Payments, verification labels, and dispute logic
Payment and safety terms are where users should be the strictest, because errors here are hard to reverse.
- Payment methods / All payment methods: The fiat rails available for settlement.
- The payment window: The time limit the buyer has to send fiat.
- Proof of payment: Evidence such as a receipt, transfer reference, or bank confirmation, shared in the order chat if requested.
- Identity verification: An account verification step that may be required for access or safety depending on platform rules and region.
- Verified user: A label indicating a completed verification step in the account.
- Blocked users: Users excluded from future deals by a trader.
If a dispute is opened, crypto stays locked while support reviews evidence tied to the order.
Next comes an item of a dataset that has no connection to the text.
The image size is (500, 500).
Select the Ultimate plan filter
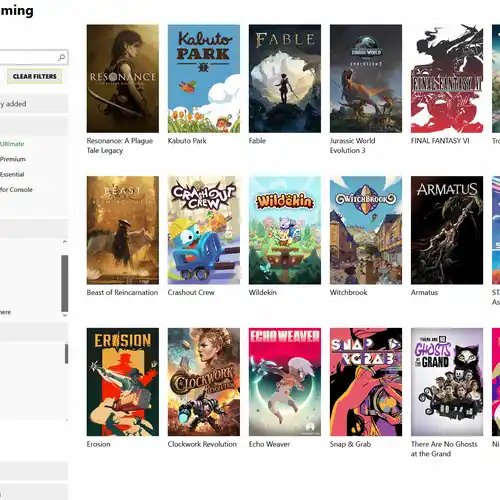pyautogui.click(x=12, y=144)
It is safer when proof sits inside the order chat, because it connects the payment claim to the order timeline and reduces ambiguity in the transaction.
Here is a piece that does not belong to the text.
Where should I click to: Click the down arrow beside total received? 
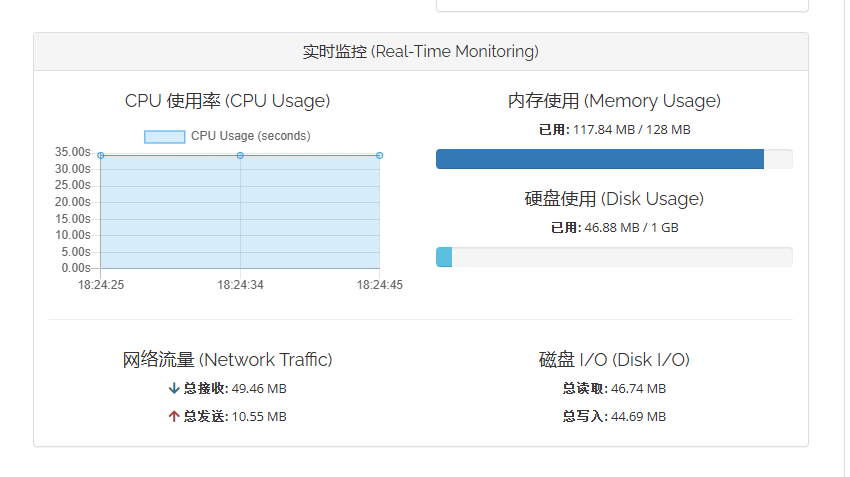click(174, 388)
Quick checklist to reduce mistakes
This checklist is designed to be used during the deal, not after.
- Confirm the counterparty details shown in the order before sending funds.
- Send fiat only using the payment method stated in the order, not a different one ‘because it’s faster.’
- Match the fiat amount to the amount shown, including decimals, because small gaps create disputes.
- Save proof in the order chat when requested, such as a receipt and the transaction reference.
- Release crypto only after funds are credited, not when a screenshot arrives.
Using the checklist helps avoid the most common failure mode: a mismatch between what the order says and what the payment actually did.
Auxiliary section: compact UI label map
This section is built for scan-reading. It helps users decode interface labels and everyday slang faster, especially when ads use shorthand or informal slang.
| UI label | What it means | What to check in the moment |
| Advertisement | A public offer with rules and pricing | Read maker’s terms and additional terms before creating an order |
| Order | The live deal record | Confirm status, the amount, and the payment window |
| Fixed / Floating | How the price behaves | If floating, watch market price and margin changes |
| Market price / Margin | Reference price and adjustment | Compare the total amount shown before confirming |
| Order limits / Available limit | Allowed range and remaining capacity | Stay within limits to avoid cancellation |
| Completed / Canceled | Outcome status | If canceled, do not send payment outside the order |
| Avg. pay time / Avg. release time | Typical speed metrics | Treat as signals, not promises, and still verify each step |
| Completed orders (30D) / Completion rate (30D) | Recent performance stats | Prefer stable recent stats over old history |
| Account created / Days since first order | Account and activity age | Combine with reviews for context |
| Reviews: positive / negative | Feedback on prior deals | Read patterns, not one-off comments |
| Blocked users | Users excluded by a trader | Use it to avoid repeat bad counterparties |
Summary
This glossary turns crypto P2P vocabulary into actions a user can verify at each step: who sends the payment, when crypto is released, how limits work, and what evidence matters in a dispute. It also clarifies that EMCD provides the marketplace, escrow, and records, while the deal itself is between users.
For anyone learning P2P-trading terms, the safest approach is consistent: follow the order rules, use the stated payment method, confirm the total amount, and keep proof inside the order so the transaction can be reviewed if needed. Over time, the same discipline helps users interpret P2P-trading slang and everyday slang in ads without guessing what the transaction will do. Many guides on P2P-trading terms focus on definitions; the practical edge is applying them inside the order. Likewise, P2P-trading slang often hides risk, so it should always be translated back into clear order steps and the recorded payment flow.